Energy shares are absolutely buoyant at the moment.
Thanks to skyrocketing oil prices and embargoes on Russian supplies, companies producing the valuable commodity that all parts of the economy need are having a fine time.
Shares for Australia's Woodside Petroleum Limited (ASX: WPL) have thus jumped an amazing 45.9% for the year so far.
In fact, the stock was the third best performing ASX share in the first quarter, gaining 46.4% in the three months to 31 March.
The company produces both oil and gas, so it's no wonder.
But despite the massive uptick, one expert would still buy Woodside shares if the price was right.
Aussie gas is probably too far to send to Europe, but…
Shaw and Partners portfolio manager James Gerrish told his Market Matters newsletter that out of all the gas producers, he would buy Woodside if the price fell back to a certain point.

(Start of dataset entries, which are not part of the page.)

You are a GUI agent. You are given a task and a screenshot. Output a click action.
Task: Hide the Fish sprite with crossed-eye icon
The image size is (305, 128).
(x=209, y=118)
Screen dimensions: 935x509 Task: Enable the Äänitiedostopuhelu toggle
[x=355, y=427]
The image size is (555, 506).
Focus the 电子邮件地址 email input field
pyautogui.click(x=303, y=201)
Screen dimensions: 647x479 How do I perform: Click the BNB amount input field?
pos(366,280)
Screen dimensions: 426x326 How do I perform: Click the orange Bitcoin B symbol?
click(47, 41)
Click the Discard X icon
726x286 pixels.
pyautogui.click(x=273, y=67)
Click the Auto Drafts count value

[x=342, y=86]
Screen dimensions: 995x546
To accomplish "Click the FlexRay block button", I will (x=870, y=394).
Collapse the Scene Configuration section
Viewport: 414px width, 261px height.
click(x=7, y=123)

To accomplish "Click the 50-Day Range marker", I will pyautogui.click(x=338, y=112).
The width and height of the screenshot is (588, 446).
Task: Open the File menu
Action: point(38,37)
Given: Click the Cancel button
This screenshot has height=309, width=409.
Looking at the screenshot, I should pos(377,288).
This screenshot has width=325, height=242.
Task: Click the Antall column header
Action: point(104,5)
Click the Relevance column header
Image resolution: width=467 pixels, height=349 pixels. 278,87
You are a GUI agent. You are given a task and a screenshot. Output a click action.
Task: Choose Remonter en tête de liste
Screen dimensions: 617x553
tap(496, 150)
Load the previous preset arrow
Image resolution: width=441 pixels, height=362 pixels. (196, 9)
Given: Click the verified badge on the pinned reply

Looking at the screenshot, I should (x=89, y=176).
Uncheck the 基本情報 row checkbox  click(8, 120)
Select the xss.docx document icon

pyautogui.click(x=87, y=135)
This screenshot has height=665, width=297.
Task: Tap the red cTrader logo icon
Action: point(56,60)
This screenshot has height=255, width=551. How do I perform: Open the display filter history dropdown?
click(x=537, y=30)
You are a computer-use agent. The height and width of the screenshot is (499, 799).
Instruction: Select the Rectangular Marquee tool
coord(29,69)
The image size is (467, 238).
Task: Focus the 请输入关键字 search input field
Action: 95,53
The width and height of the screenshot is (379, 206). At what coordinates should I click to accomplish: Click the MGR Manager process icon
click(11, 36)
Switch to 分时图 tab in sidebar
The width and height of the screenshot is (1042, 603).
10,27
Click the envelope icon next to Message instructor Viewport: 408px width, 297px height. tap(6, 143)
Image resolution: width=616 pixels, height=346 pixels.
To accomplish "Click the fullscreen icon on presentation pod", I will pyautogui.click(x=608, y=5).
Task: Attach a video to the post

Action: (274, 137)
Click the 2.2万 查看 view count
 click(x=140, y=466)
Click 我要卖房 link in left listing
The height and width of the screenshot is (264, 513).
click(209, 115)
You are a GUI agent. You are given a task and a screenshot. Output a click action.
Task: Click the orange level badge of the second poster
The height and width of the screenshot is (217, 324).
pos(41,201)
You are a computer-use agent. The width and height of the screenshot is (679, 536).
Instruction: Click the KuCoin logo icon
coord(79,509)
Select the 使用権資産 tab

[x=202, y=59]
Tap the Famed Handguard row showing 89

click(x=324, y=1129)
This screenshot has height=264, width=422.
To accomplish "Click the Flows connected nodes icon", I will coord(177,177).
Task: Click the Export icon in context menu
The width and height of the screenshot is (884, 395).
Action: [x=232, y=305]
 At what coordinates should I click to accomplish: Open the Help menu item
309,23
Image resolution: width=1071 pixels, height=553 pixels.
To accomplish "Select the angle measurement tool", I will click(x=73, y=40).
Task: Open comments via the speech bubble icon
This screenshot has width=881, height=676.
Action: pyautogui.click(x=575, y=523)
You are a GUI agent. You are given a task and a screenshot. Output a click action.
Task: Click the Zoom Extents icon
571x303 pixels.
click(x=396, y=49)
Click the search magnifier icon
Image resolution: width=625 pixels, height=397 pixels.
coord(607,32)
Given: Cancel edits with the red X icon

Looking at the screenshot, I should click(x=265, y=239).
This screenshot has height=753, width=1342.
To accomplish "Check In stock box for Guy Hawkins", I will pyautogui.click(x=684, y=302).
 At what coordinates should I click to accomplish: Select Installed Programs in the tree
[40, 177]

"We like the majors and will buy Woodside Petroleum Limited if it pulls back below $30."
The stock closed Monday at $33.02.
Many European nations have an energy shortfall after discontinuing their Russian imports.
Australian gas producers, according to Gerrish, can't directly take advantage of that situation but will cash in indirectly.
"The distance for Australian suppliers is too great in our view," he said.
"However, higher demand from Europe puts upward pressure on gas in Asia. That supply can head north and we backfill the Asian void."
According to CMC Markets, analysts are somewhat divided on Woodside.
Out of 16 experts surveyed, eight rate the stock as a "strong buy" and three as a "moderate buy". However, there are four who are neutral and one who's recommending a sell.
Woodside shareholders haven't just enjoyed excellent capital growth in recent months. The stock also gives out a 5.66% dividend yield.
The company, founded in 1954, is headquartered in Perth, employing about 3,600 people around the world.